### Work order
Only the lines from the one with "Indices boursiers internationaux" to the end of the data below should be returned, each exactly as it stands.

### Provided entries
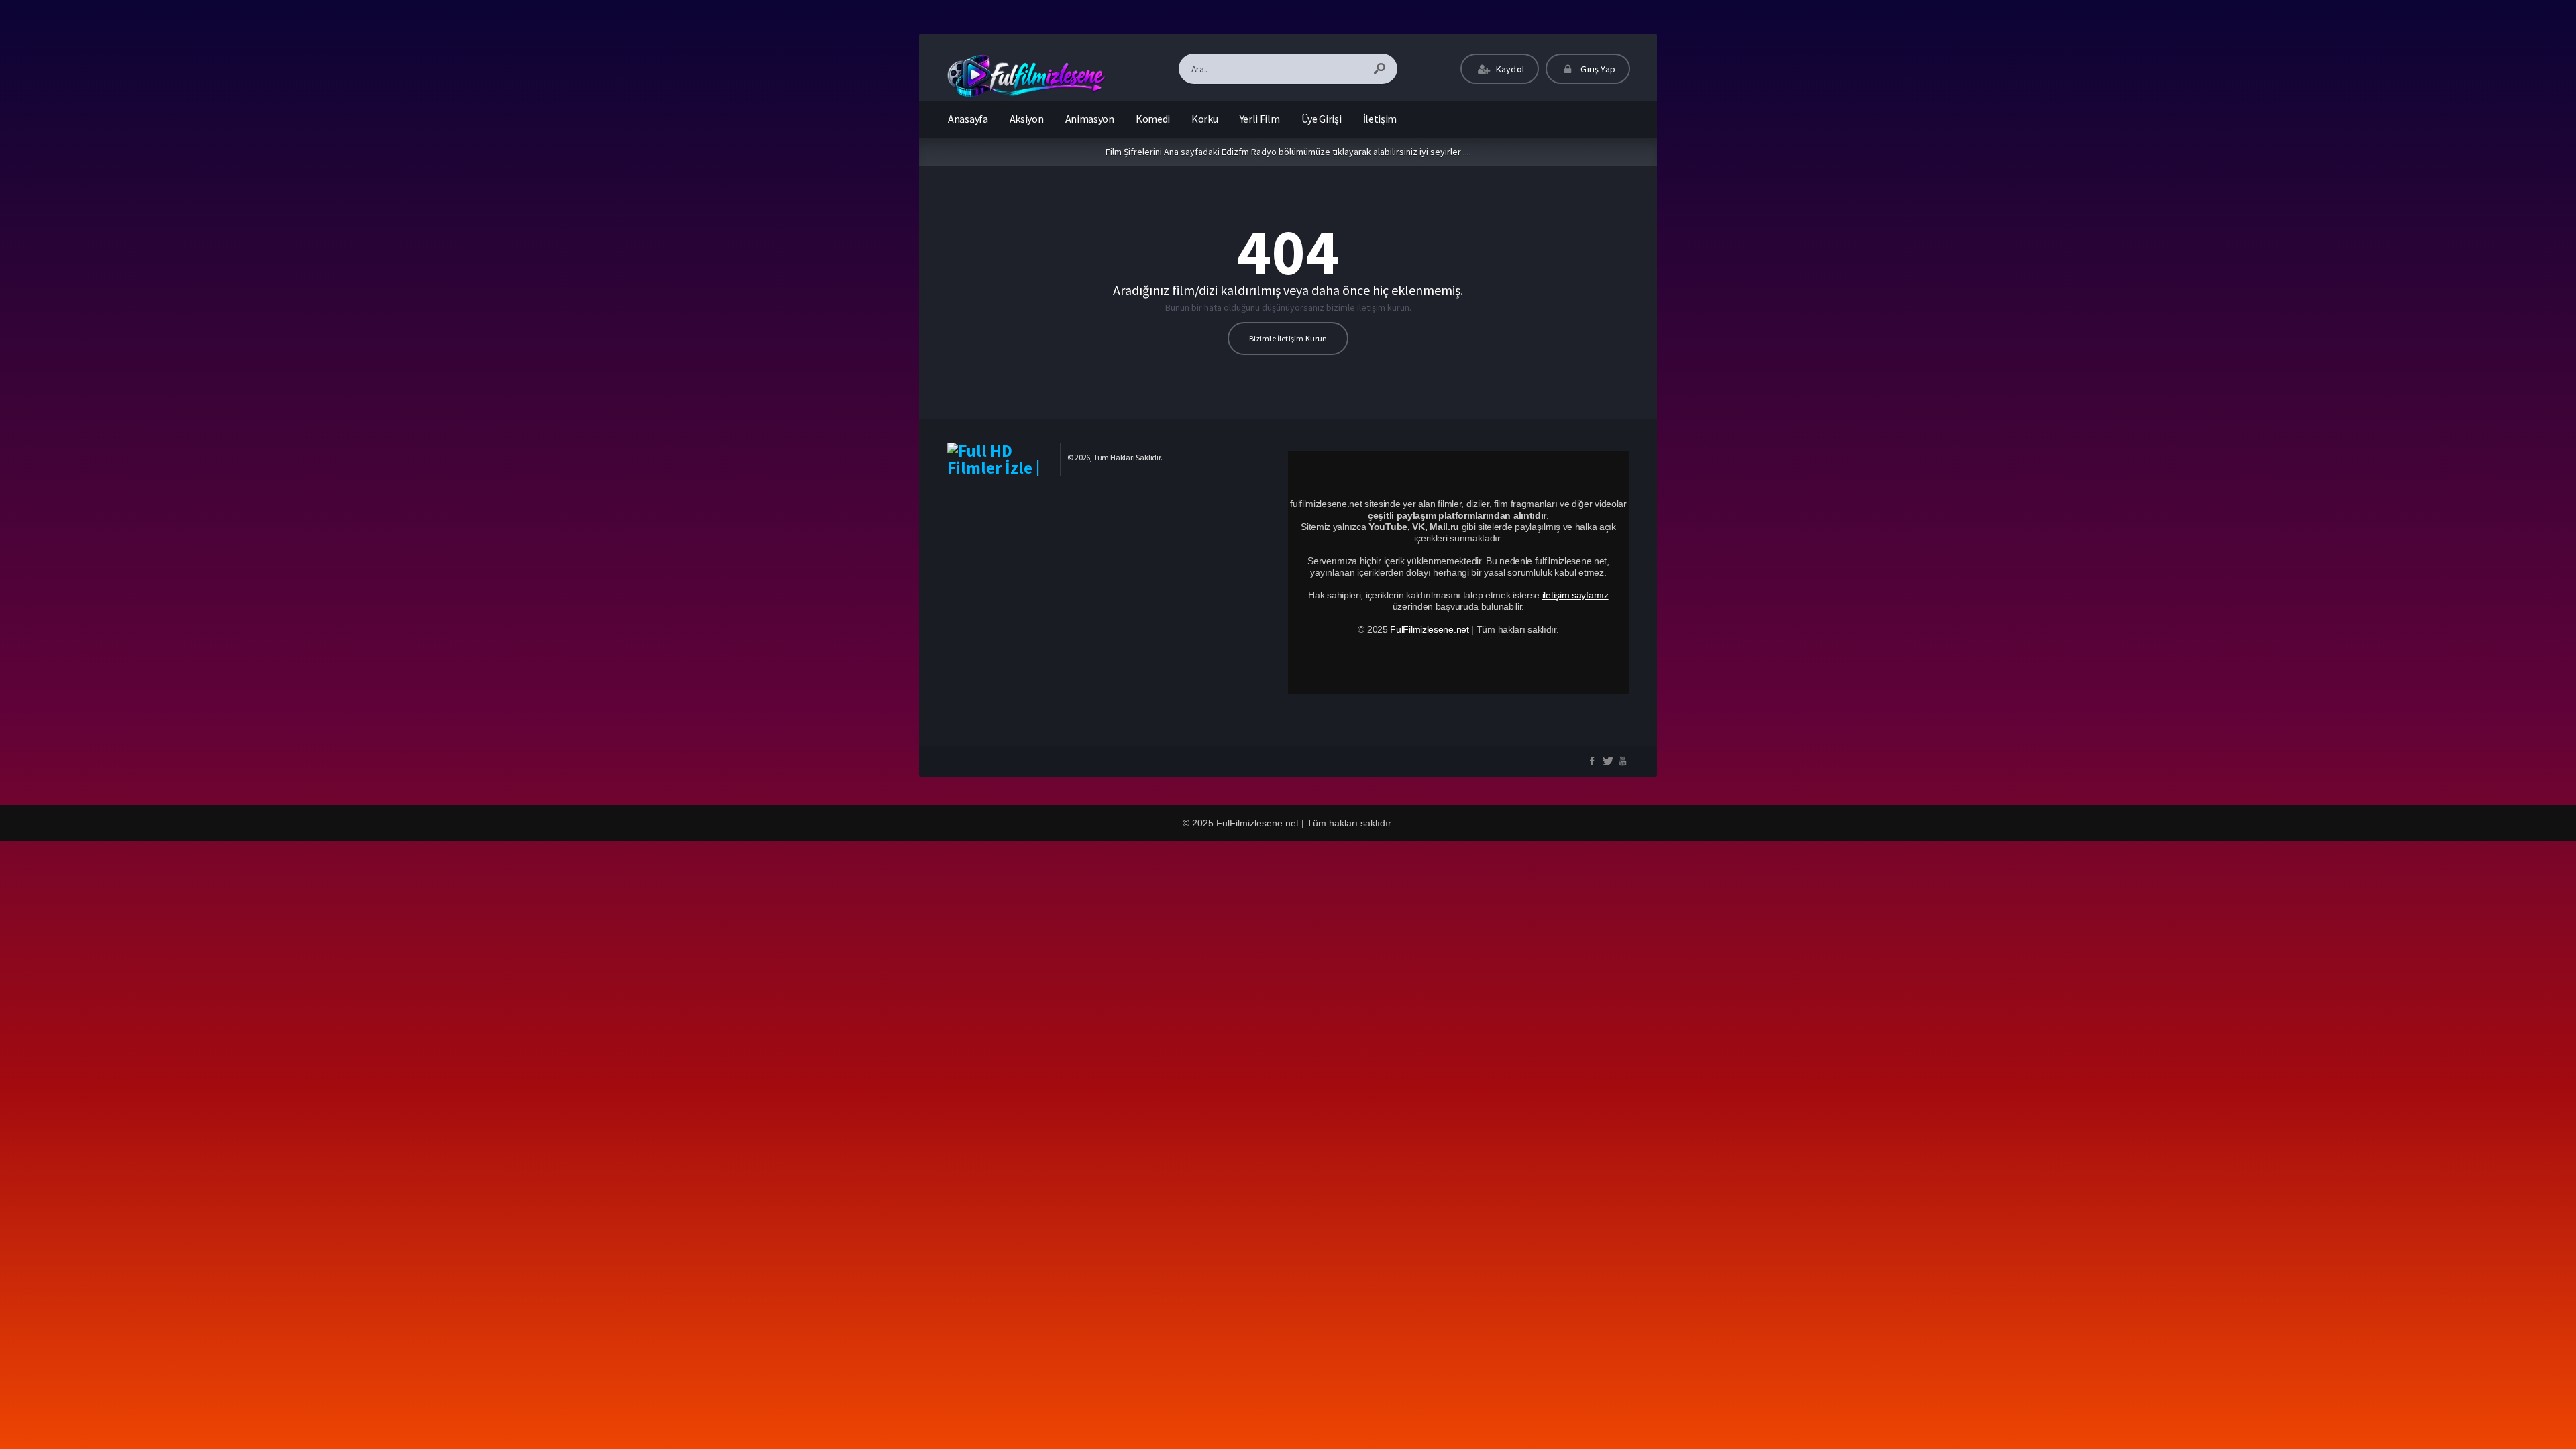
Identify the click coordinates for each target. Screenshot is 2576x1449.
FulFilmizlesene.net (1429, 629)
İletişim (1380, 118)
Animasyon (1089, 118)
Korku (1204, 118)
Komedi (1153, 118)
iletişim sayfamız (1575, 595)
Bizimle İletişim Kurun (1288, 338)
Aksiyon (1027, 118)
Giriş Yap (1596, 69)
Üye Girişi (1321, 118)
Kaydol (1509, 69)
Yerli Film (1260, 118)
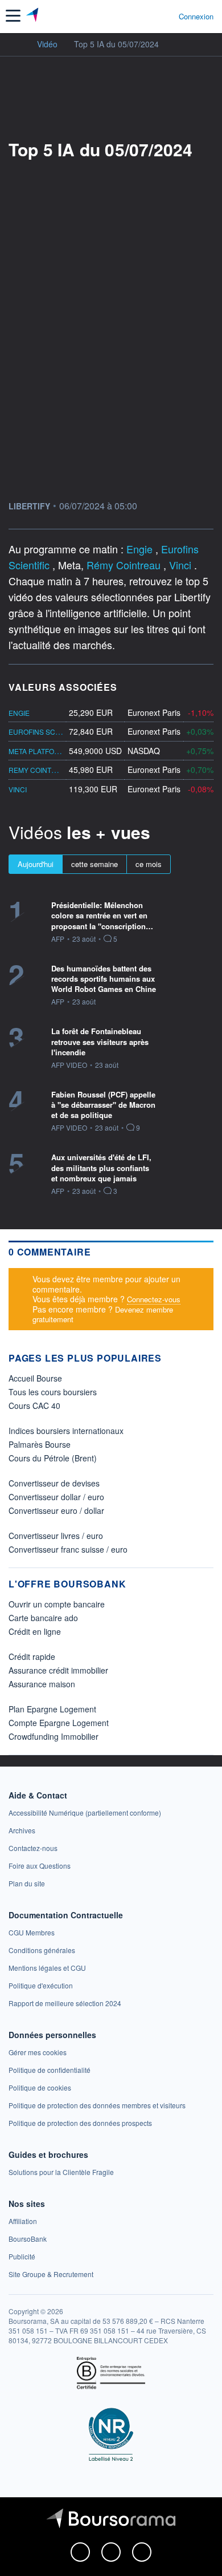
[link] (85, 1812)
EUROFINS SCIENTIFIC (46, 731)
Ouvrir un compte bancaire (57, 1604)
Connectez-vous (153, 1299)
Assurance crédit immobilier (58, 1670)
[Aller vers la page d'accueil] (33, 16)
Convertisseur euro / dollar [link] (56, 1510)
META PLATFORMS (39, 751)
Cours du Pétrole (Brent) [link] (53, 1458)
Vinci (181, 564)
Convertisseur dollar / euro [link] (56, 1496)
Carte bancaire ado (43, 1617)
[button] (13, 16)
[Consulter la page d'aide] (165, 16)
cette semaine (94, 863)
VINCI (18, 789)
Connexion (196, 16)
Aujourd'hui (36, 863)
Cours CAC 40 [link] (34, 1405)
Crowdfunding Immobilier (53, 1736)
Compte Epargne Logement (59, 1722)
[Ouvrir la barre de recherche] (148, 16)
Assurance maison (42, 1684)
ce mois (148, 863)
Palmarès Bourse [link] (40, 1444)
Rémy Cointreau (125, 564)
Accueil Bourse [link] (35, 1378)
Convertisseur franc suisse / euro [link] (68, 1549)
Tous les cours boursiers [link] (53, 1392)
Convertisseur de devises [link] (54, 1483)
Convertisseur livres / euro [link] (56, 1535)
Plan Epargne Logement (52, 1709)
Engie (140, 548)
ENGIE (19, 713)
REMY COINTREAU (40, 770)
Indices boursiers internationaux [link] (66, 1430)
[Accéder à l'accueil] (15, 43)
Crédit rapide (32, 1656)
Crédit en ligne (35, 1631)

### Solution to this problem
Indices boursiers internationaux [link] (66, 1430)
[Accéder à l'accueil] (15, 43)
Crédit rapide (32, 1656)
Crédit en ligne (35, 1631)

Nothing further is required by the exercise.